Whatever the effect, the withdrawal symptoms associated with addiction to big brands like Effexor make beginning to take them something one should seriously consider. I was on Effexor for 2 years and, while it did have a slight positive net effect on me, in the end weaning myself off of it was difficult and very uncomfortable. The addiction is so strong that even a doctor supervised, long term (2 months) withdrawal regimen was a bad experience.
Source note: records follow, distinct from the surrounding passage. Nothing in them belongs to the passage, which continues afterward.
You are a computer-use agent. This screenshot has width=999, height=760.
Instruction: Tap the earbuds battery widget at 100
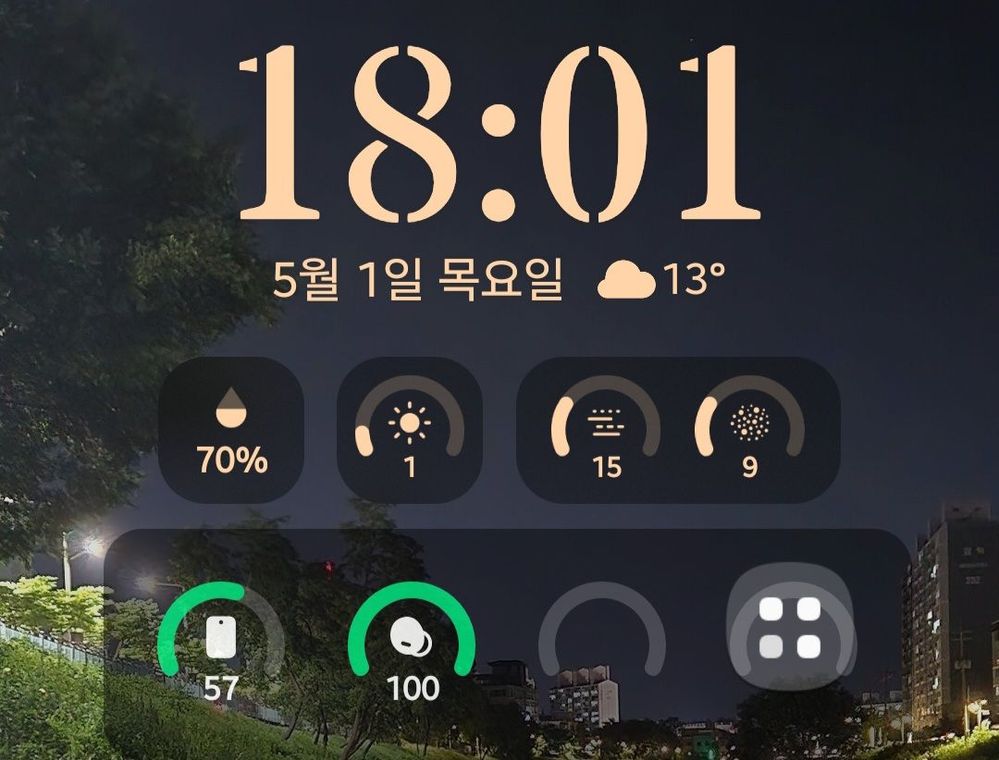point(411,640)
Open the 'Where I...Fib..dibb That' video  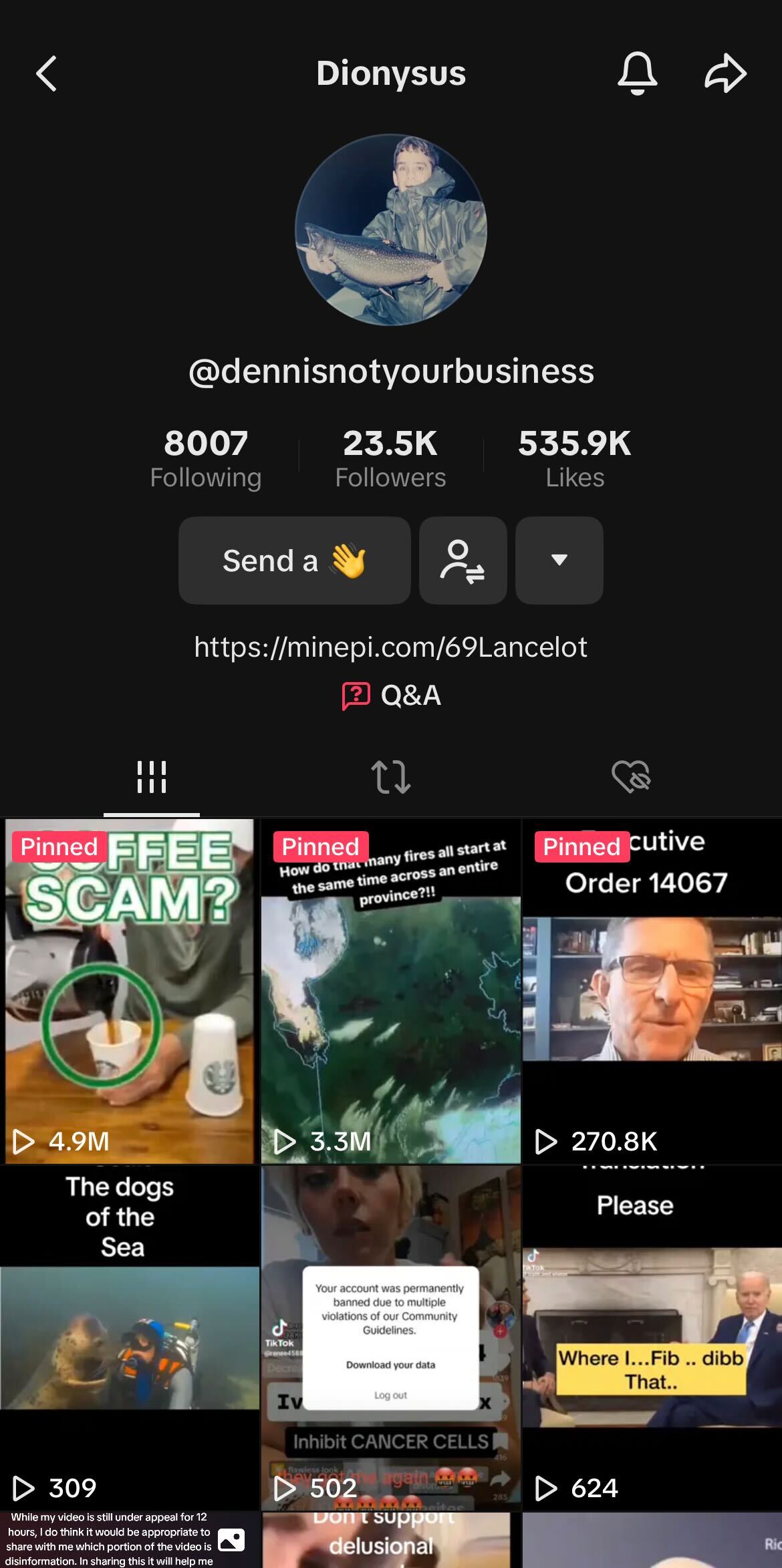[x=652, y=1338]
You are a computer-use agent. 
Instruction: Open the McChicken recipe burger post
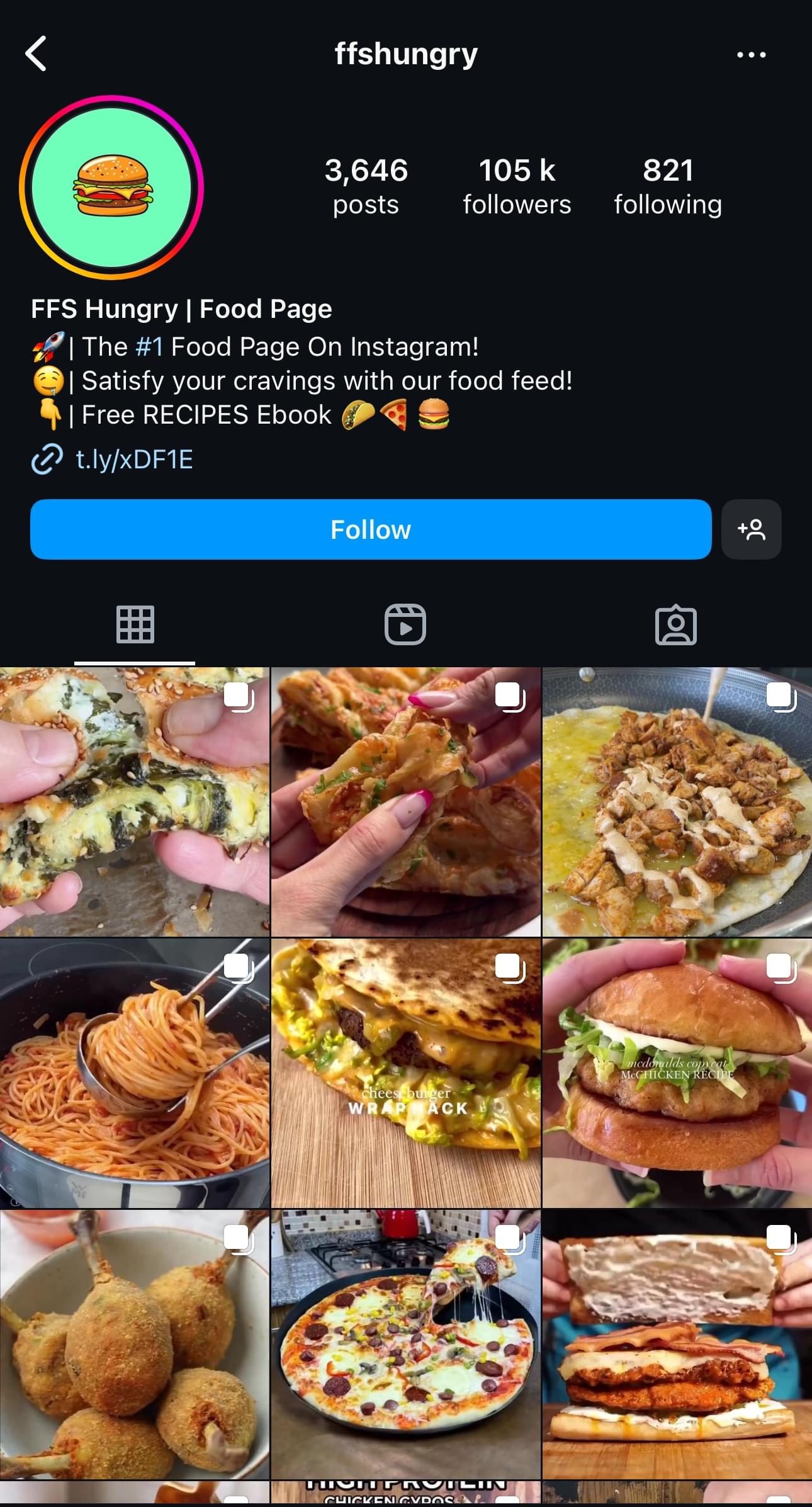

What we're left with are the ones that only work in a mild, sometimes-sort of way. And don't buy the notion that the purpose of an antidepressant is to "correct chemical imbalances." No such imbalances have ever been identified:
http://www.etfrc.com/ChemicalImbalances.htm
"How are the chemical imbalances which are the supposed basis for the prescription of "antidepressants" diagnosed? Is exploratory neurosurgery performed, using some technique that allows the surgeon to quantify synaptic transmitter levels? No, the very idea is absurd. Is a spinal tap, then, done to at least measure, on a gross scale, the distribution of neurotransmitter metabolites? Of course not – how many people have undergone spinal taps before receiving a prescription for Effexor®? Is blood at least drawn, to test something? No. This diagnosis – the diagnosis of the most subtle of chemical disorders in the most complex organ in the body – is made on the basis of the patient's report of feeling sad and lethargic. Try to imagine a hematologist diagnosing leukemia this way to get a sense of just how ridiculous this idea is."
"The principal reason for rejecting biopsychiatry (aside from the fact that intellectual honesty demands its rejection) is that it locates the cause of psychic suffering in people's "bad brains," and excludes the conditions of modern life, or anything else, from consideration as the cause of such pain."
The purpose of an antidepressant is to improve mood. No more, no less. And the degree of doublespeak doctors find necessary to dance around our society's puritanical views on pleasure just to be permitted to market the current, wimpy antidepressants - is staggering.